Distinctive biochemical properties of the μ-opioid receptor-corticotropin- releasing factor CRF receptor heterotetramer.

Heteromerization of Gs with Gi protein-coupled receptors has been suggested to be necessary to sustain the canonical Gi-Gs antagonistic interaction at adenylyl cyclase (AC). These heteromers have a tetrameric quaternary structure, composed by two homodimers each one coupled to its corresponding G protein. We describe the heterotetramer formed by the Gi-coupled μ-opioid receptor (MOR) and the Gs-coupled corticotropin releasing factor CRF receptor (CRFR), which also sustains a canonical interaction at AC and reciprocal allosteric interactions between MOR and CRFR ligands.
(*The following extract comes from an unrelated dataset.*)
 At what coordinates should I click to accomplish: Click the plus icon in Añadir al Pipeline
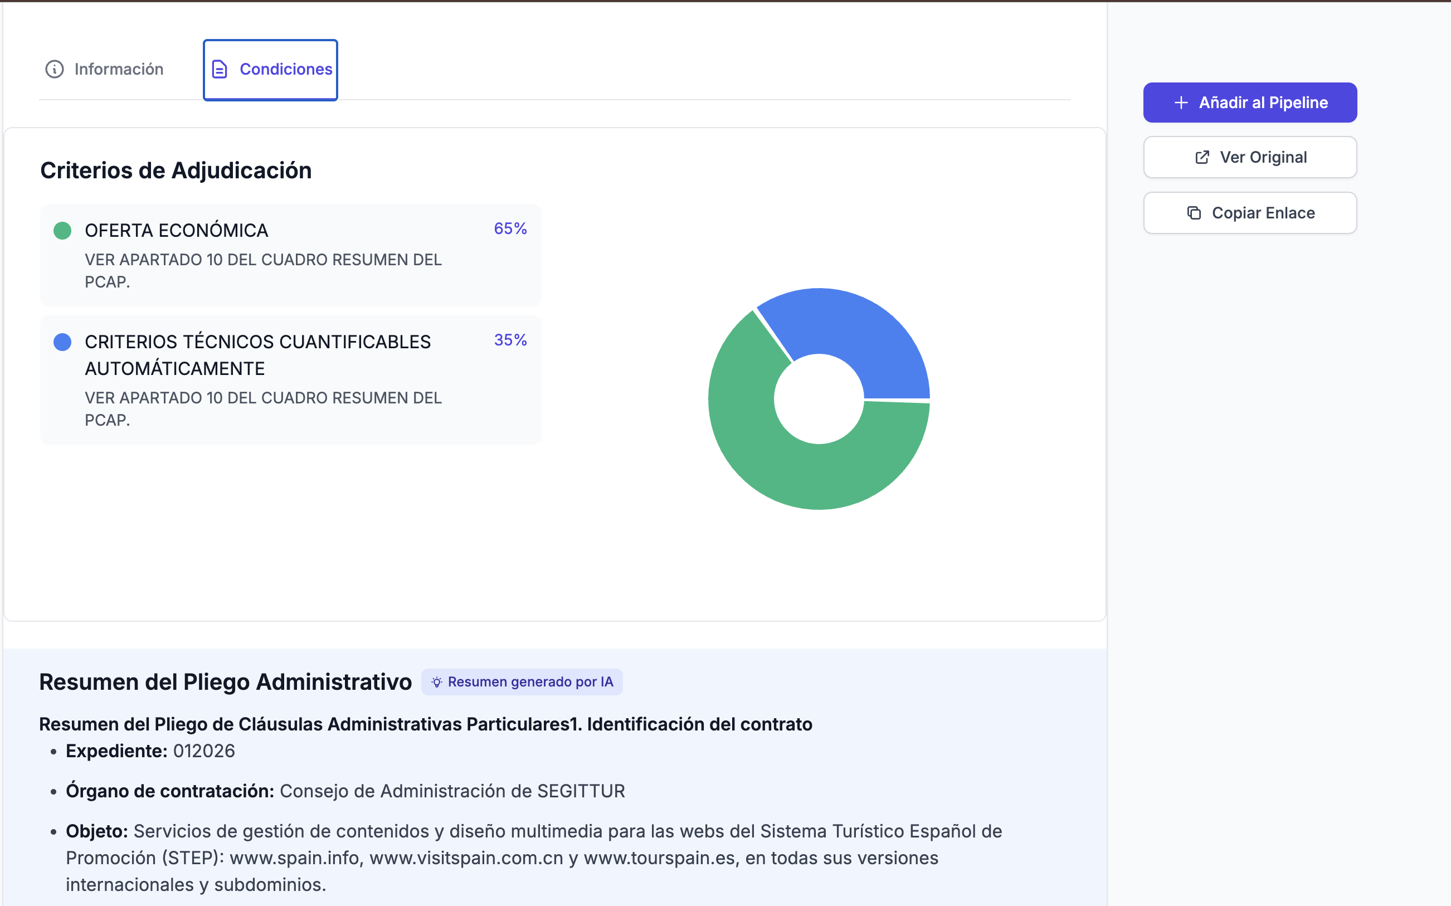click(x=1180, y=102)
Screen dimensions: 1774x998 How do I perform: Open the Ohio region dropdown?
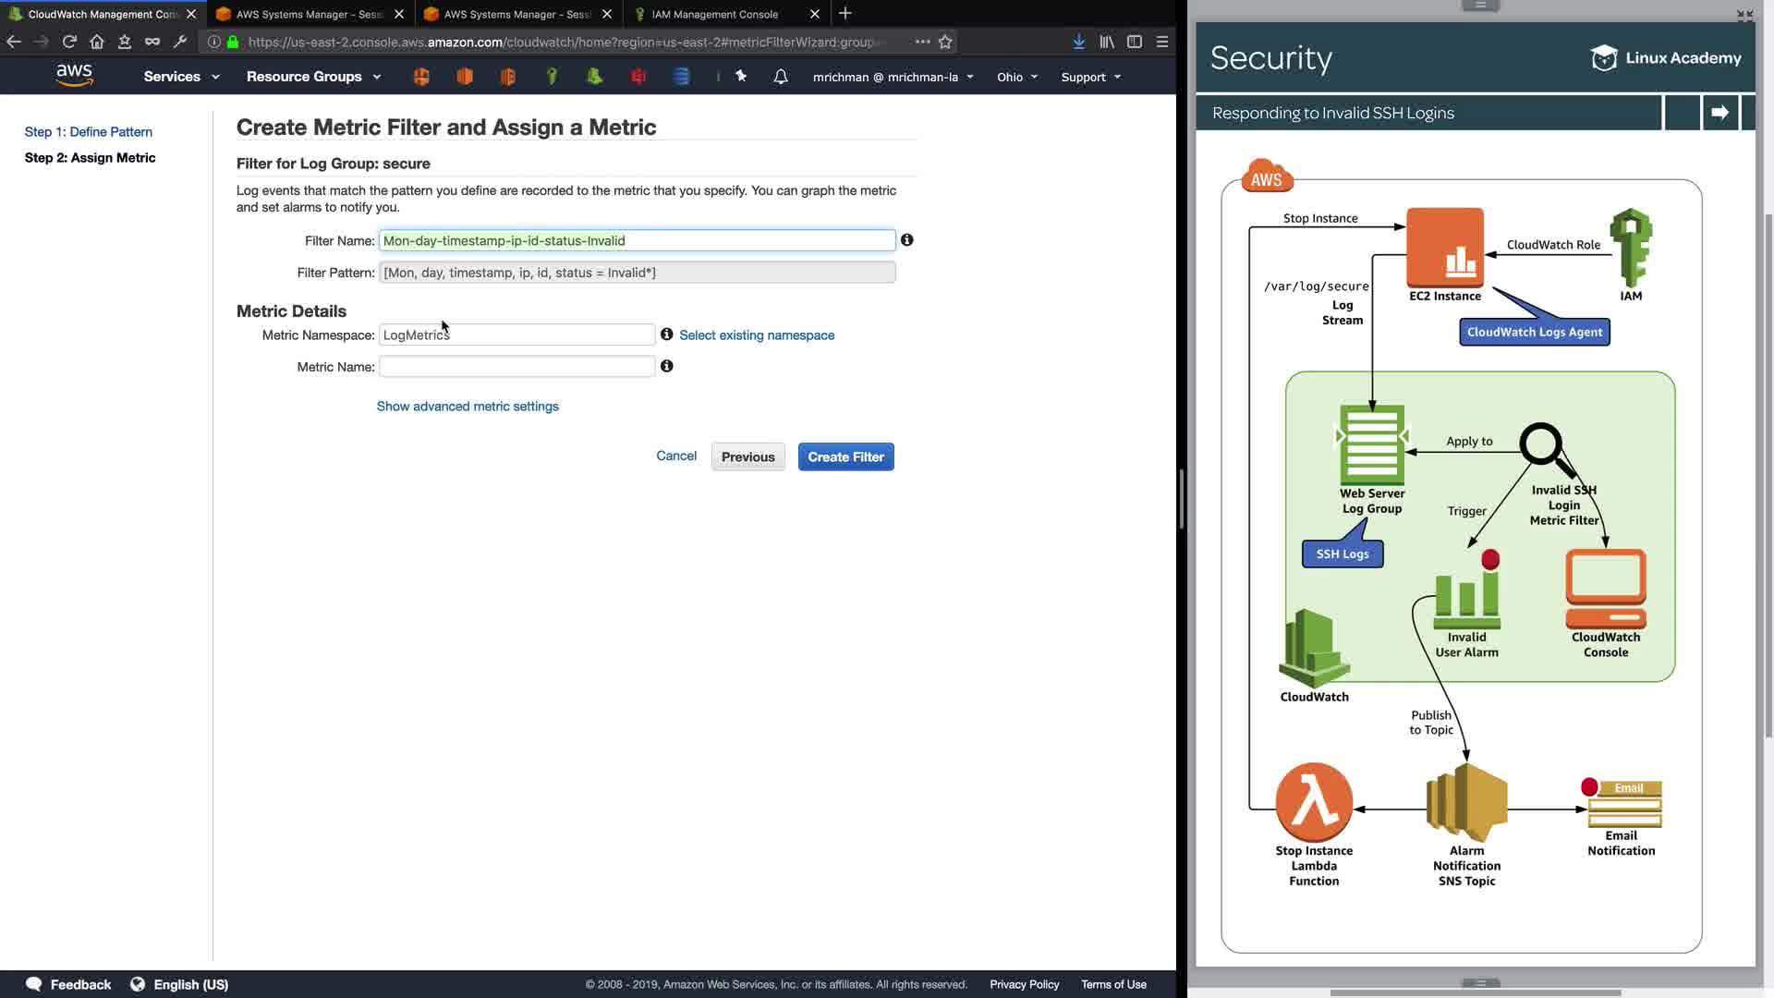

In addition, we found that CRFR can also couple to Gq proteins in the MOR-CRFR heteromer, providing the frame for also canonical Gi-Gq antagonistic interactions that include other effectors, such as phospholipase C and its Ca -dependent signaling, and which control glutamate release in the central amygdala (CeA). The specific pharmacodynamic properties of the MOR-CRFR heteromer, including its sensitivity to S-methadone, as well as its localization in the CeA suggest it might represent a significant pharmacological target for the analgesic, antistressor and antidepressant effects of opioids and the hyperalgesia of opioid withdrawal.